EBernhardson has uploaded a new change for review. (
https://gerrit.wikimedia.org/r/391622 )
Change subject: Replace custom array_contains with Column.isin
......................................................................
Replace custom array_contains with Column.isin
Not sure if this is new or I just wasn't aware of it at the time,
but spark has a native Column.isin that does the same as our
usage of the custom _array_contains method (checking a column has
a value one of a provided array of values).
Change-Id: I504492070c7cde4a4d93f2ff9c104b3f127b2757
---
M mjolnir/sampling.py
M mjolnir/utilities/data_pipeline.py
2 files changed, 1 insertion(+), 32 deletions(-)

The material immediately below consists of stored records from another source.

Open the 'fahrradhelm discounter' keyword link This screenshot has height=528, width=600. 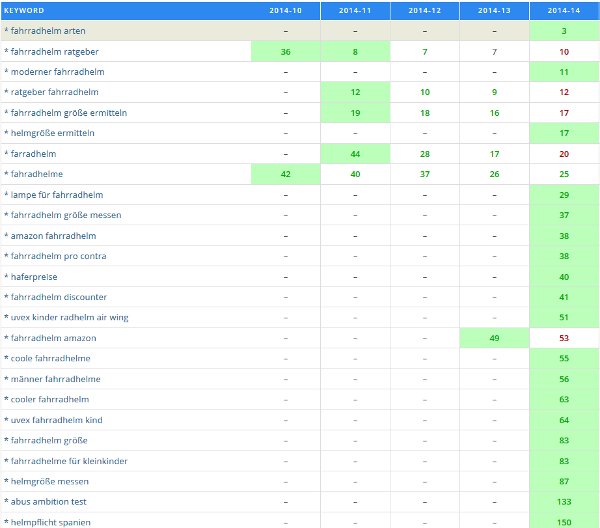tap(59, 297)
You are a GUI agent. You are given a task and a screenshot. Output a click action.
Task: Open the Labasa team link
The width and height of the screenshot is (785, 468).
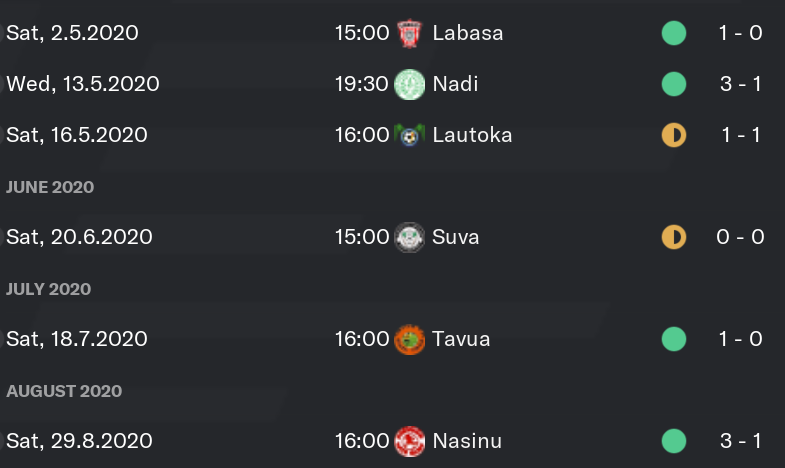(x=468, y=33)
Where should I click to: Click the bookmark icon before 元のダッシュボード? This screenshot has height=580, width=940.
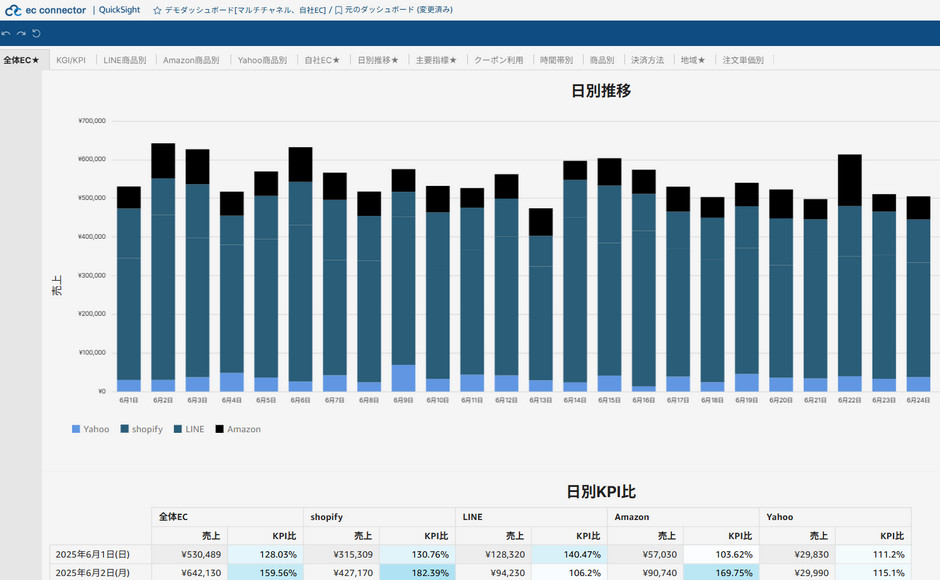[339, 10]
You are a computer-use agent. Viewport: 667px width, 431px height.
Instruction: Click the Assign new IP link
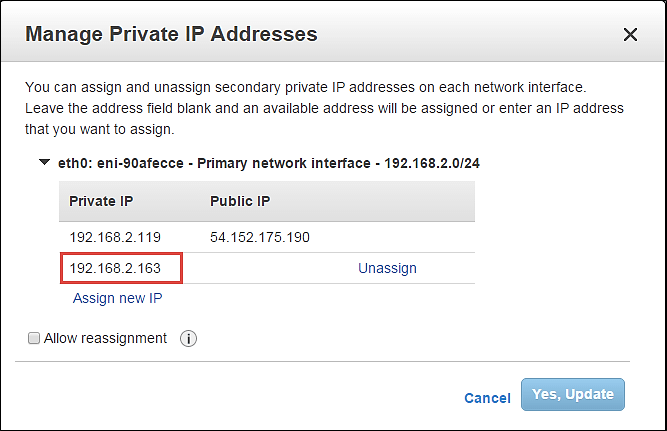(x=118, y=298)

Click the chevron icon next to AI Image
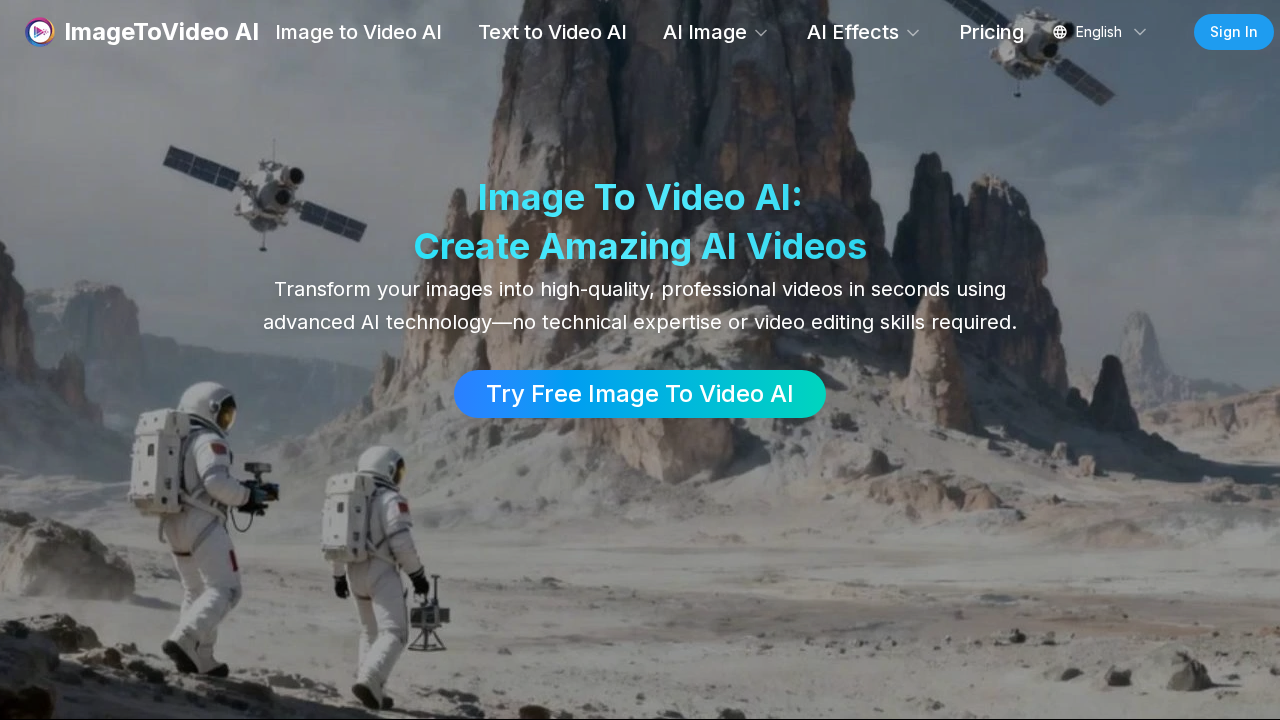coord(761,33)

git pull ssh://gerrit.wikimedia.org:29418/search/MjoLniR
refs/changes/22/391622/1
diff --git a/mjolnir/sampling.py b/mjolnir/sampling.py
index e65281c..9ba3cf8 100644
--- a/mjolnir/sampling.py
+++ b/mjolnir/sampling.py
@@ -15,37 +15,6 @@
from pyspark.sql.column import Column, _to_java_column
-def _array_contains(array, value):
- """Generic version of pyspark.sql.functions.array_contains
-
- array_contains provided by pyspark only allow checking if a value is inside
- a column, but the value has to be a literal and not a column from the row.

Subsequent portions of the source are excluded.